Take the 2025 Oscars After Party, for example. She wore a long-sleeved black gown that looked conservative from the front. Then she turned around. The back featured a "butt window"—a circular cutout that was bold, punk, and slightly scandalous. It’s that ability to disrupt a classic look that keeps her at the top of every editor’s Pinterest board.
Beyond the LBD: The 2026 Shift
While black is her home base, 2026 has seen her experimenting more with texture and "lingerie dressing." Her Golden Globes look wasn't an outlier; it was a continuation of the sheer lavender slip she wore to the Saint Laurent Fall 2025 show.
Working with stylist Danielle Goldberg (who also works with Greta Lee and Olivia Rodrigo), Zoë has moved toward a more "lived-in" luxury. It’s less about the dress wearing her and more about the details. She almost always pairs these high-fashion pieces with Jessica McCormack jewelry—specifically those blackened gold and diamond pieces that look like family heirlooms rather than red carpet loans.
What People Get Wrong About the "Cool Girl" Look
The biggest misconception is that Zoë's style is just about having "cool parents" (Lenny Kravitz and Lisa Bonet). Sure, the DNA helps. But her red carpet presence is actually highly disciplined.
"It's about the edit," she’s mentioned in various interviews over the years. "Knowing when to take one thing off."
If you look at her most iconic moments—like the mesh Saint Laurent "naked dress" from the 2021 Met Gala—she didn't over-accessorize. She let the metal mesh do the work. Or consider her "method dressing" for The Batman in 2022. Most actors would go full cosplay. Zoë? She wore a custom Oscar de la Renta with cat silhouettes on the bust. Subtlety is her superpower.
The Evolution of Influence
If we look back at the timeline, the shift is pretty clear:
- 2017-2018: Experimental color. Remember that rainbow feathered Dior at the Emmys? That was a rare moment of "maximalist" Zoë.
- 2020-2022: The rise of 90s minimalism. She mastered the Audrey Hepburn-esque column gowns and the "office siren" aesthetic (white shirts over silver bras at Tiffany & Co. events).
- 2024-2026: Subversive femininity. This is the era of the "butt window," the sheer hosiery dresses, and the lingerie-inspired slips.
How to Channel Zoë’s Aesthetic (Without a Saint Laurent Budget)

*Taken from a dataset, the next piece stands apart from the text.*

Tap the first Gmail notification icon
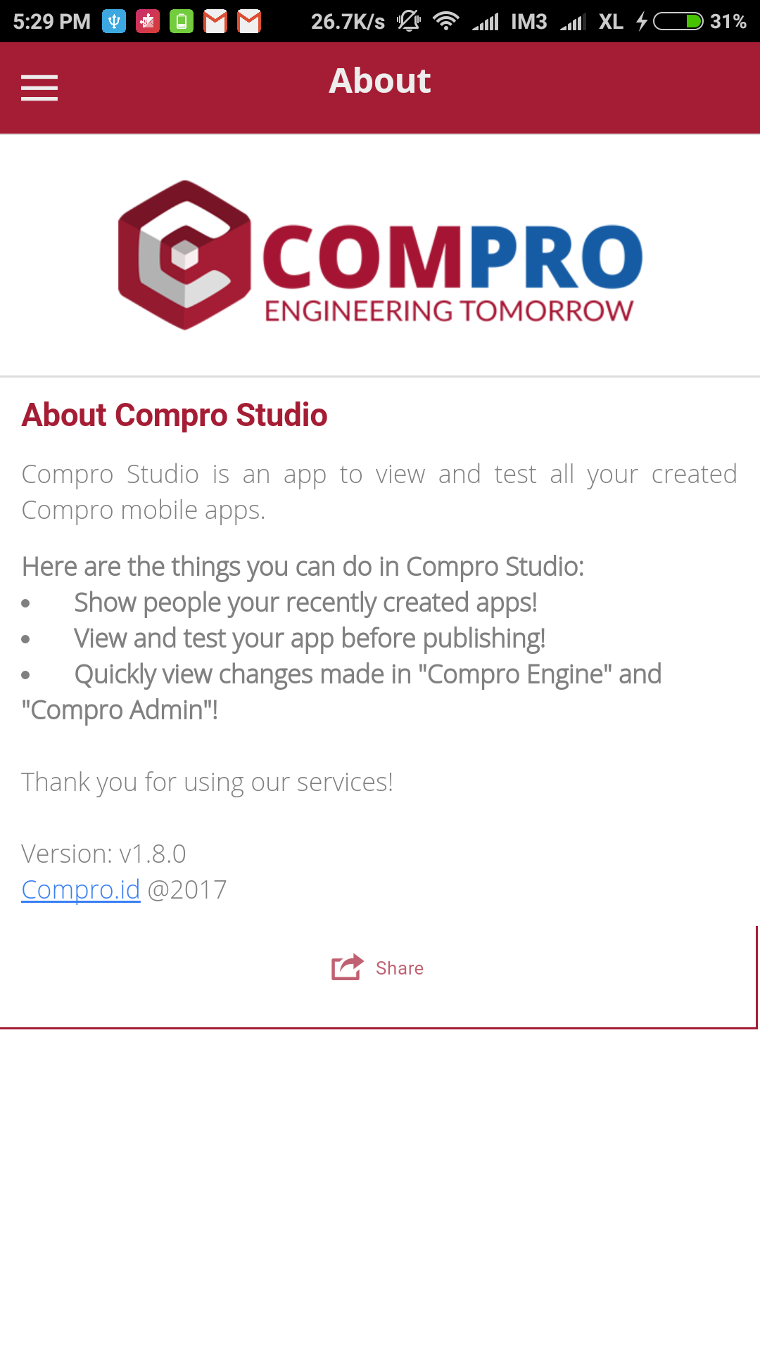This screenshot has width=760, height=1350. [215, 22]
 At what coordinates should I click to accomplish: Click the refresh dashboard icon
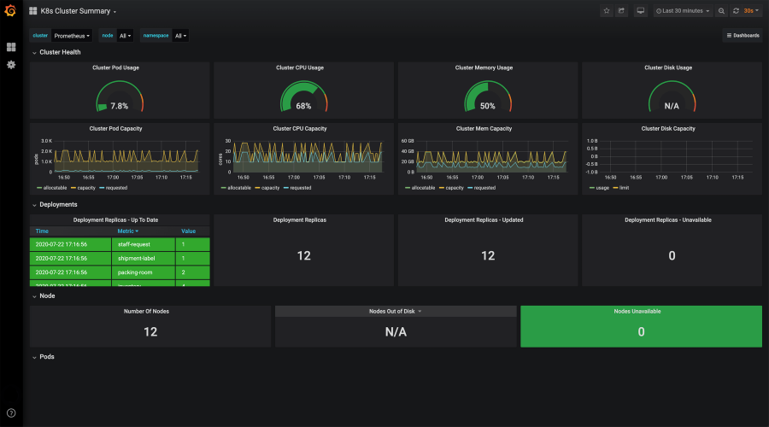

You don't need a French fashion house to replicate Zoë Kravitz red carpet style. It’s more of a mindset. Honestly, it's about balance.
If you're wearing something incredibly feminine or sheer, you need to balance it with something "hard." In her street style, this looks like a dainty slip dress paired with an oversized trench coat or a baseball cap. On the red carpet, it’s a delicate lace gown paired with a sharp, graphic cat-eye liner and slicked-back hair.
Actionable Style Insights:
- Find Your Uniform: Zoë knows her silhouette. If you look best in straight-leg pants and a blazer, own it. Don't chase trends that don't fit your frame.
- Investment Jewelry: Instead of buying ten cheap necklaces, save for one piece of "moody" jewelry. Think blackened metals or unique vintage settings.
- Texture Over Color: If you're sticking to a neutral palette (black, cream, brown), mix your textures. Pair silk with wool or sheer mesh with velvet.
- The "One Item" Rule: If your dress is loud, keep the hair and makeup invisible. If your dress is simple, go for a bold red lip or a dramatic updo.
Zoë Kravitz remains the blueprint for quiet luxury because she doesn't try to "win" the red carpet. She just inhabits it. While other stars are wearing literal sculptures or viral-ready stunts, she stays true to a vision of 90s-inspired, edgy minimalism that feels just as fresh in 2026 as it did a decade ago.
To really nail this look for yourself, start by auditing your closet for "fussy" items. If it requires too much taping, pinning, or worrying, it’s not Zoë-coded. Go for the pieces that let you move, breathe, and look like you haven't looked in a mirror for three hours—even if you have.